Patterns of Metastatic Recurrence of Genetically Confirmed Myxoid Liposarcoma

BACKGROUND: Most sarcomas metastasize predominantly to the lungs, and chest x-ray, or computed tomography, is the most commonly used staging investigation. Myxoid liposarcomas (MLSs) are rare tumors with a tendency to metastasize to extrapulmonary loci. The aim of this study was to assess the locations of the first metastases in MLS patients, to guide the design of effective staging and follow-up imaging protocols. METHODS: Patients treated for MLS between 1987 and 2017 were identified in a prospectively maintained register. Histology of the tumors was reassessed. In addition, the presence of one of the pathognomonic gene translocations was confirmed, uniquely for a retrospective series. The surgical and oncological outcomes were reviewed. A comprehensive review of the literature was performed on the metastatic pattern of MLS, including series with 10 or more MLS patients with metastatic disease.
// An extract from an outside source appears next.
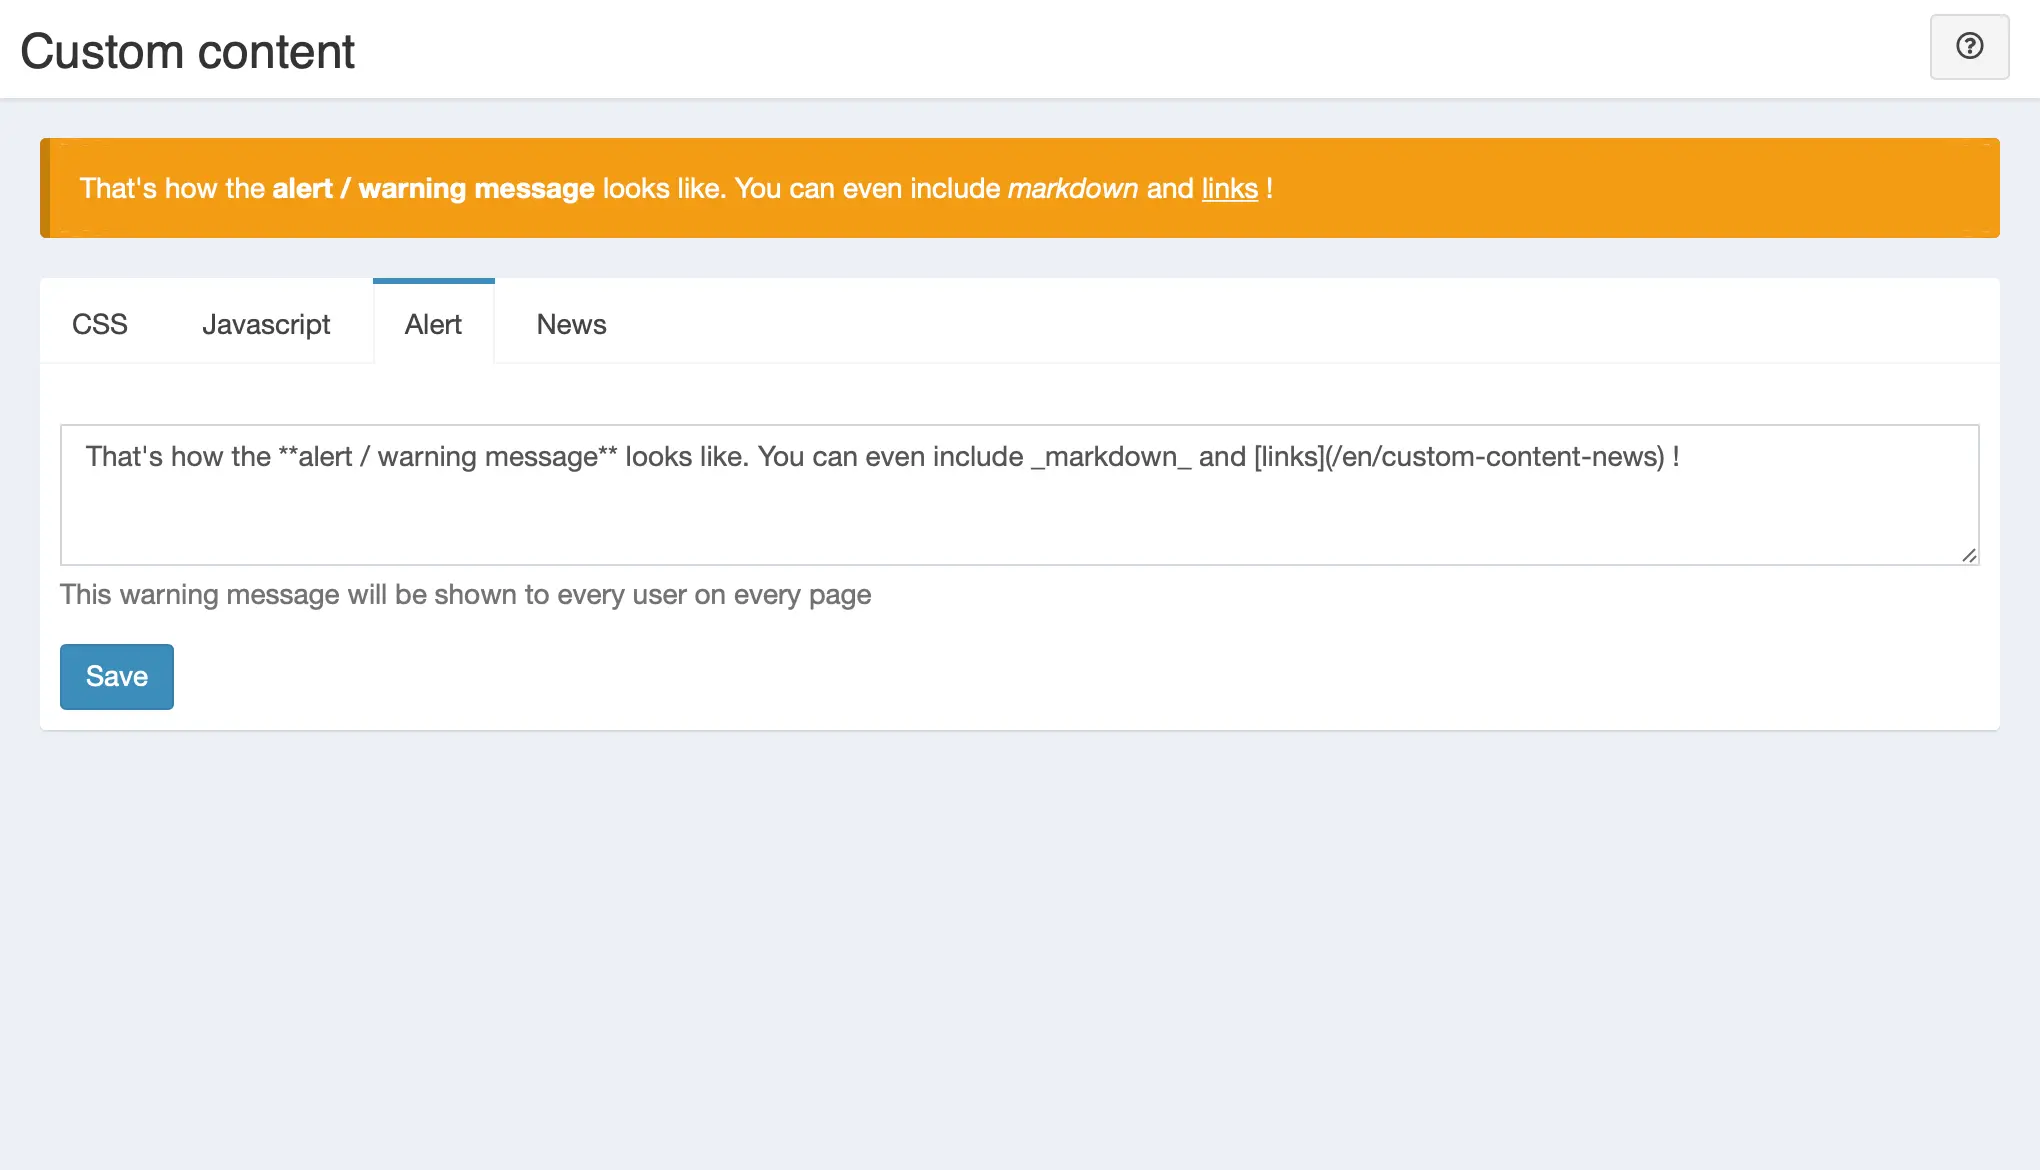Click the helper text below the textarea
This screenshot has width=2040, height=1170.
click(465, 594)
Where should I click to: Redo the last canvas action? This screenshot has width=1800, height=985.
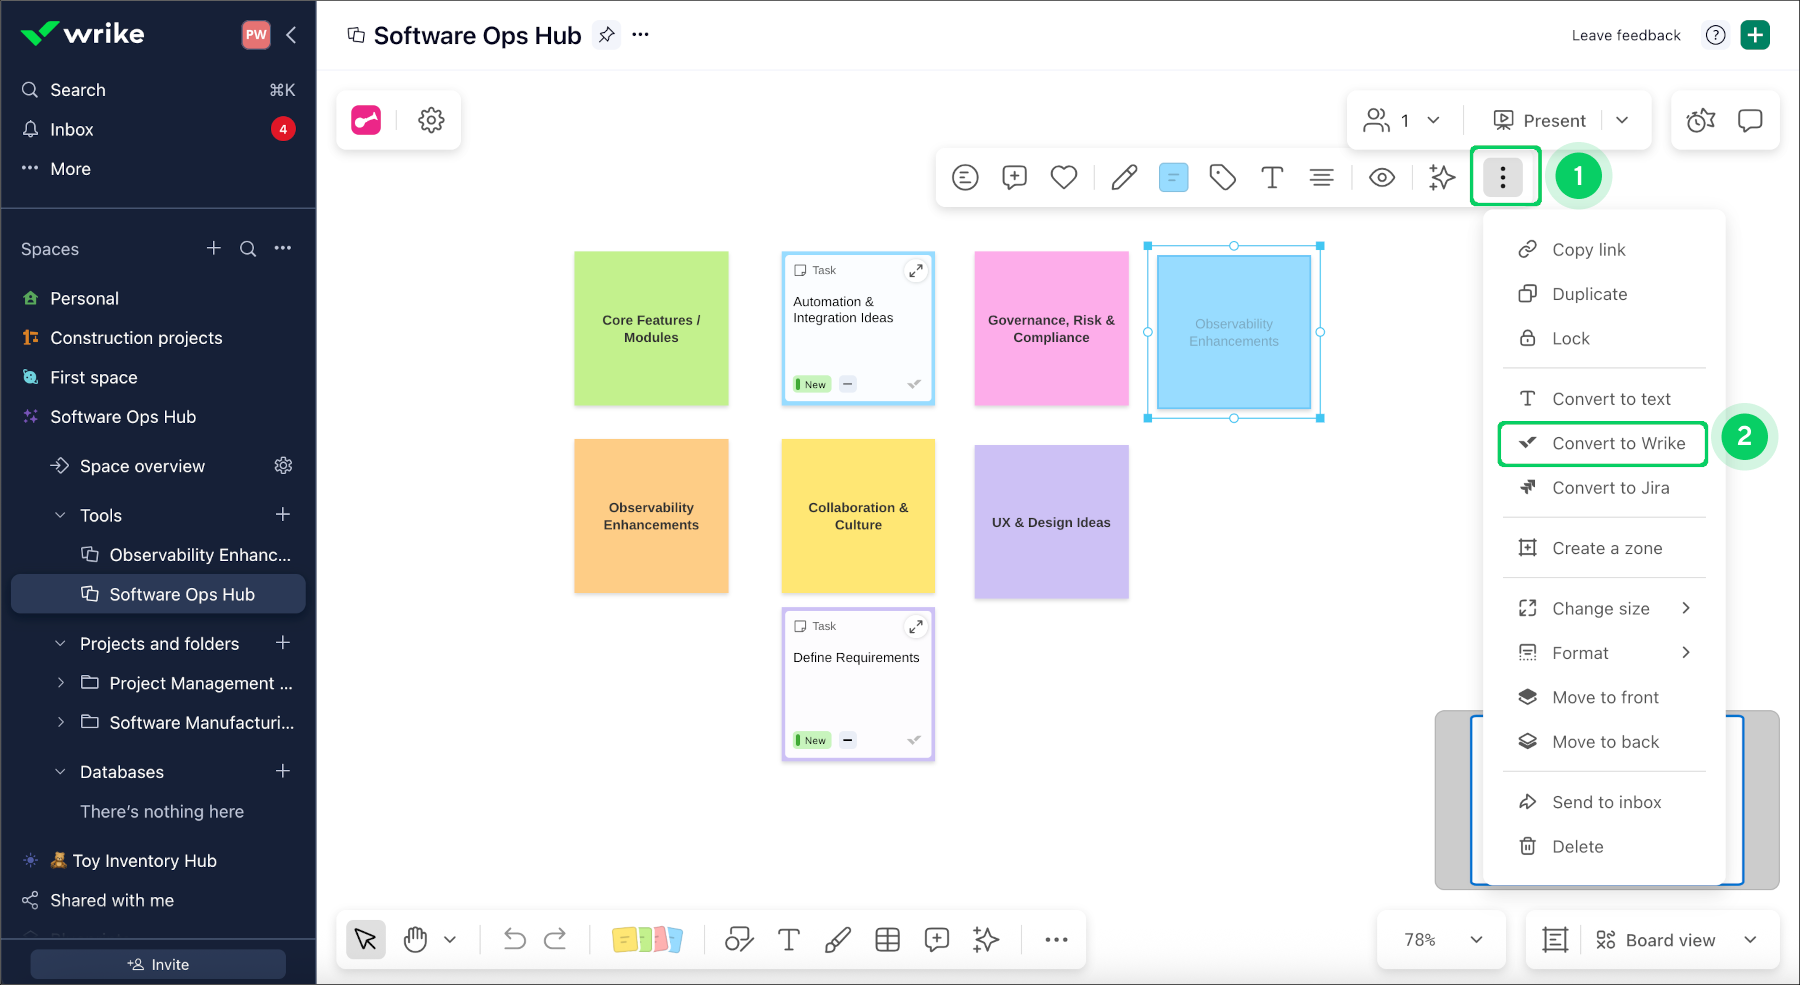[556, 939]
RESULTS: A total of 32 patients with genetically confirmed MLS were identified, with a median follow-up of 7.6 years. Seven patients (22%) developed metastatic disease, five initially intra-abdominally and only one to the lungs. The comprehensive review included 14 series with 1853 patients, 348 (19%) of whom had metastases. The location of the first metastases was soft tissues in 32% of patients, intra-abdominal in 26%, pulmonary in 24%, and bone in 17%. CONCLUSIONS: MLSs metastasize often intra-abdominally and to extra-abdominal soft tissues. Thus, whole-body imaging may be indicated during the initial assessment and follow-up of these patients. SUPPLEMENTARY INFORMATION: The online version contains supplementary material available at 10.1245/s10434-023-13312-x.